Through the Wardrobe with CS Lewis
Having touched on Tolkien in a recent blog I feel honour bound to move onto CS Lewis next.
I live in East Belfast round the corner from the house where he was brought up. My regular dog walking route takes me past the house which is called ‘Little Lea’. These days it is surrounded by a high fence with a sign warning that it is ‘private property’. Bus tours come round regularly to let tourists take photos and I’m sure in the past the owners have been pestered by callers asking to see inside the house. It is said that he took inspiration for Narnia from the hills beyond the house and that the idea for Aslan came from the lion door knocker on the house beside the church where his grandfather ministered (St Marks). Who knows exactly where inspiration comes from but Jack Lewis (as he was known) was certainly a force to be reckoned with. When he lived in Oxford he met regularly with a literary discussion group (The Inklings) along with his good friend JRR Tolkien. They were enthusiasts about fictional fantasy and I’m sure it was this group who encouraged Jack to write the series of Narnia books for children which were published during the 1950s. Tolkien also created the world of MiddleEarth starting with The Hobbit in 1937.
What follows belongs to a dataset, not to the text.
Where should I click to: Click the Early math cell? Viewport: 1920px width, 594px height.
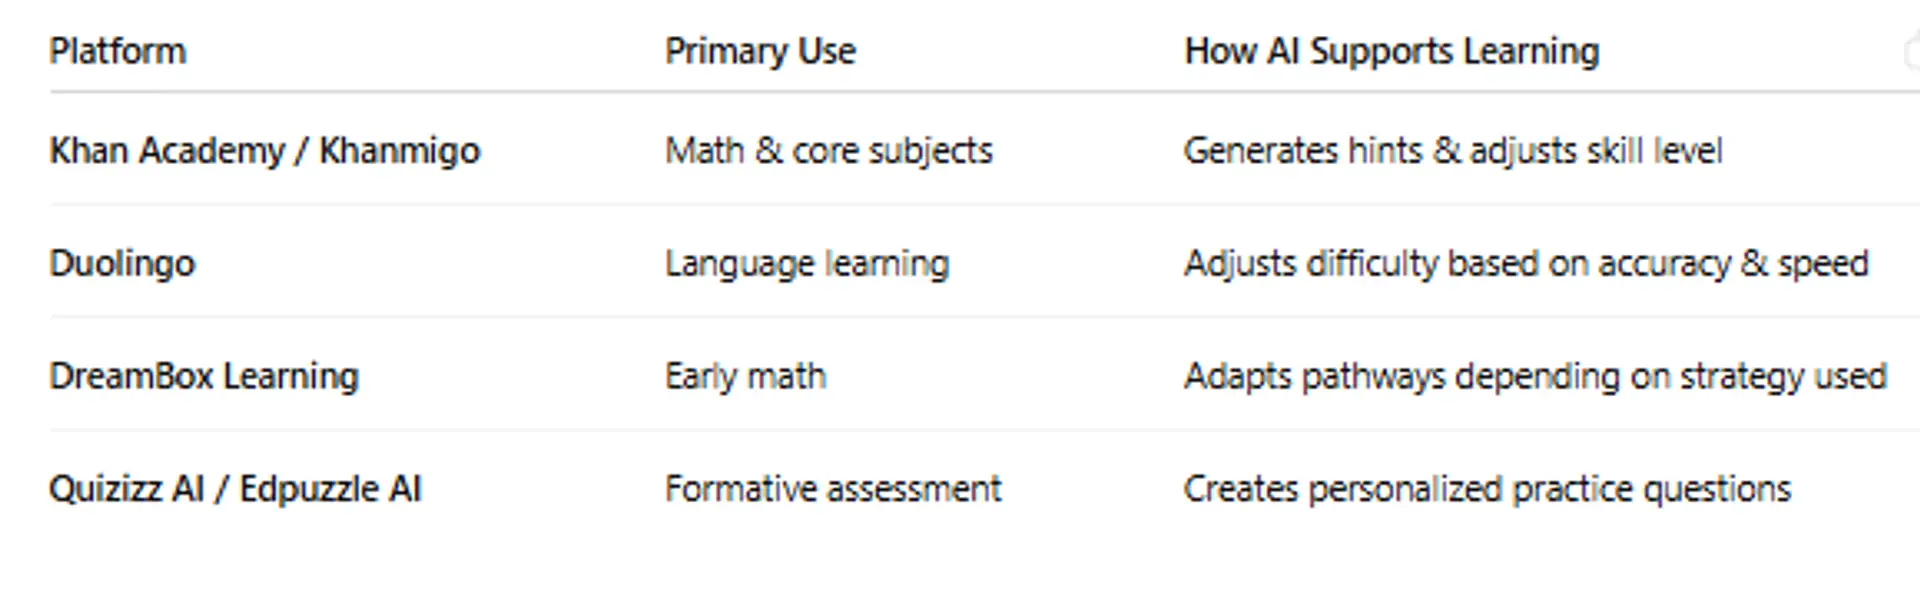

I was late to the Narnia books and did not read them until I was in my teens but was captivated by the world of Narnia as he described it – ‘Always winter but never Christmas’. I love the way he appeals to the child in all of us with the reference to Christmas, the inclusion of a sweet treat to entice Edmund to the ‘dark’ side and his way of humanising animals so they can talk and interact with the children. Good and evil are starkly contrasted in the characterisation with the battle between the two acted out on the pages of the novels. Not always comfortable reading but compelling all the same. Narnia is a magical place and many’s a child has rummaged at the back of old, coat-filled wardrobes hoping to find a door to another world because of these books
CS Lewis also wrote a trilogy of Science Fiction novels which I also discovered in my teens. They predate the Narnia books and do seem very dated now given the vast advances in technology since the 1930/40s. Their titles are Out of a Silent Planet, Perelandra and That Hideous Strength and are still worth reading if you are interested in SF as a genre. As always CS Lewis writing is impeccable and is a joy to read- or listen to.